━━━ Data to process

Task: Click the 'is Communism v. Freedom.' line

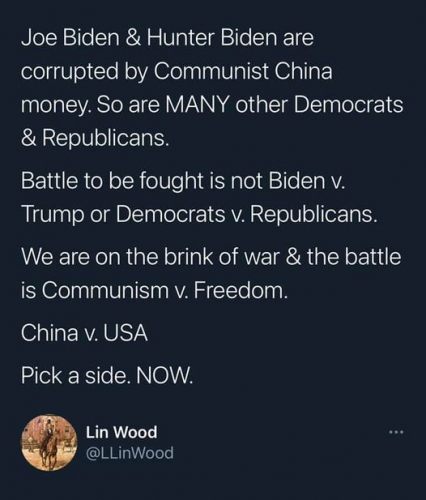Action: (154, 290)
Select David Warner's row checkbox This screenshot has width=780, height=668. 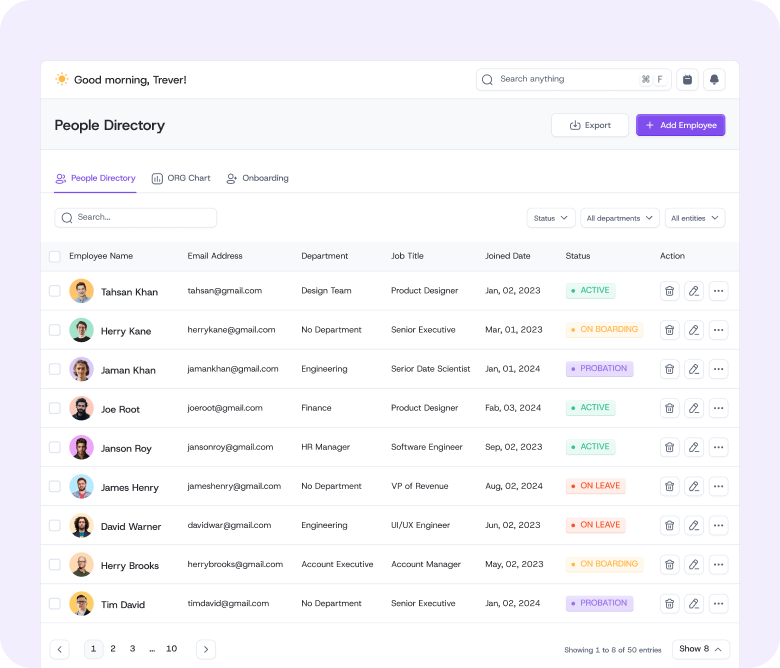pyautogui.click(x=55, y=525)
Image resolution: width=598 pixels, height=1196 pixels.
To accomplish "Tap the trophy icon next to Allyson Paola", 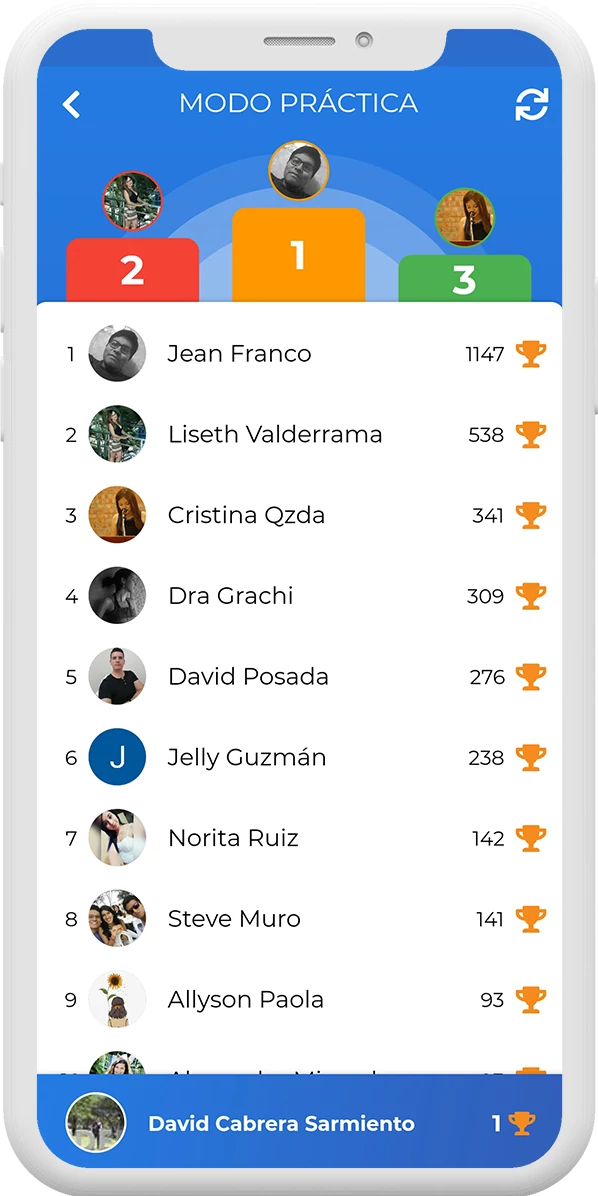I will point(531,999).
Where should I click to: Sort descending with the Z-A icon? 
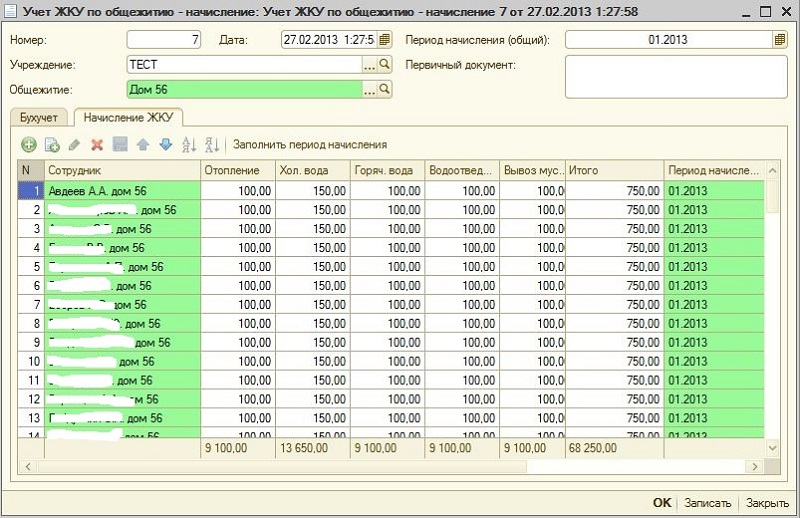[x=211, y=145]
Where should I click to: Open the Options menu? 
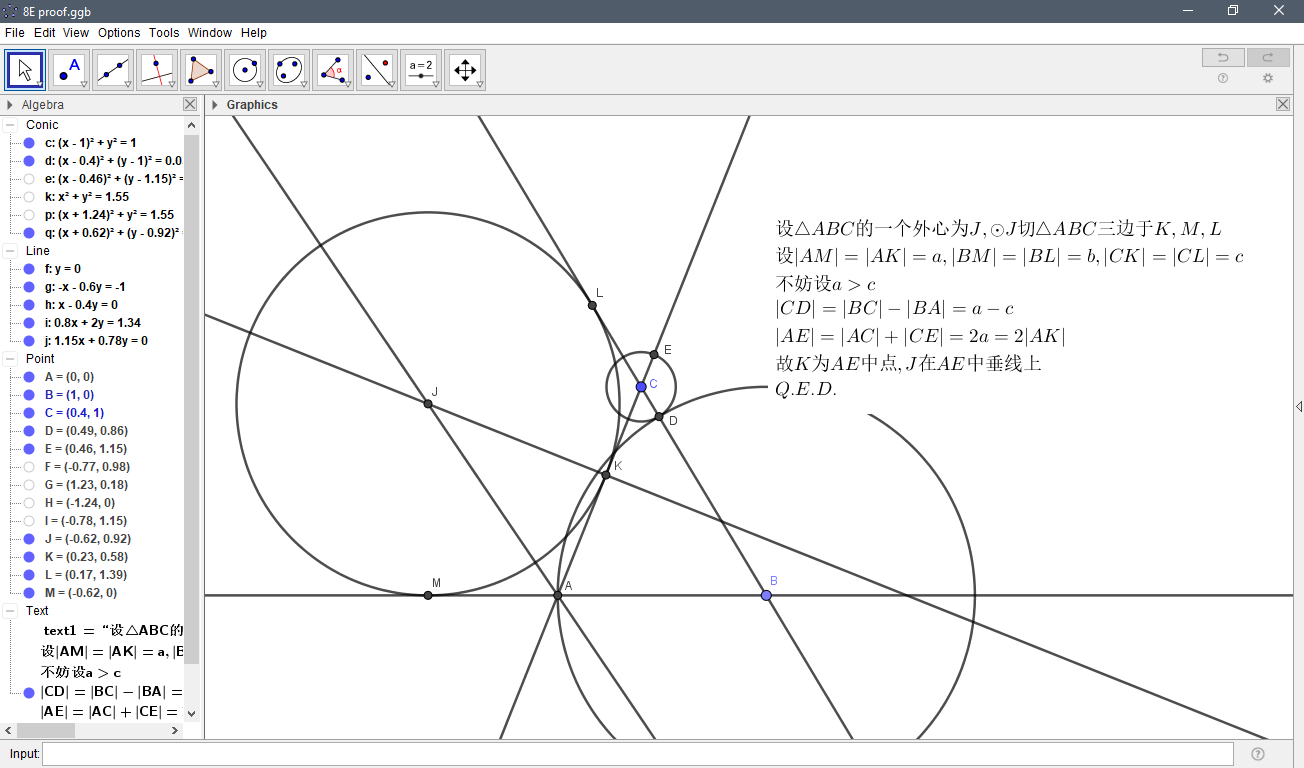pyautogui.click(x=119, y=32)
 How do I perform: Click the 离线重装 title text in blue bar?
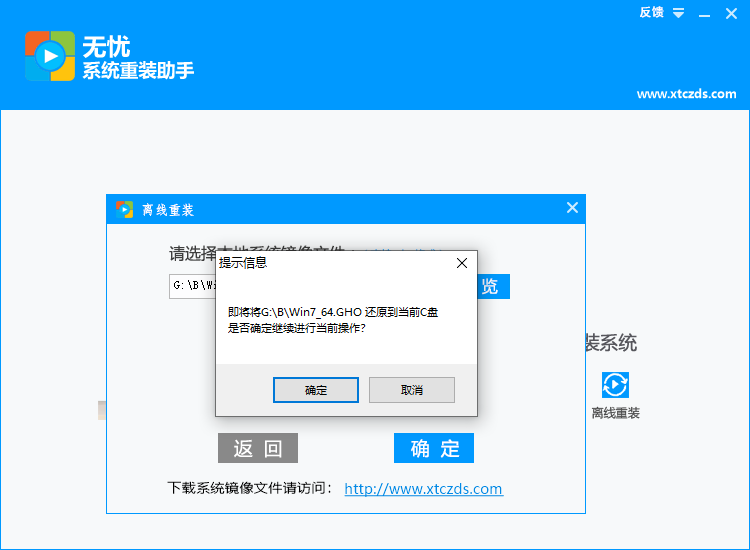click(x=168, y=210)
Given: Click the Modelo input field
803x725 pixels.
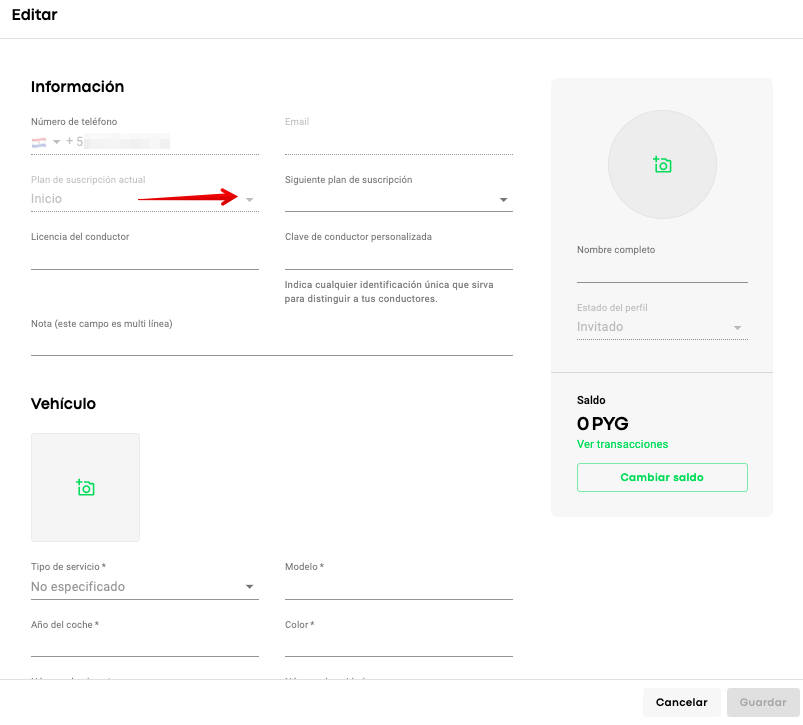Looking at the screenshot, I should pos(398,587).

━━━━━━

* Task description: Only the lines from the line holding "How do I perform: Click" through the last line above belong in the answer, repeated exactly; the pictures do not.

* Reply to the exercise:
 How do I perform: Click the 离线重装 title text in blue bar?
click(x=168, y=210)
Given: Click the Modelo input field
803x725 pixels.
Looking at the screenshot, I should pos(398,587).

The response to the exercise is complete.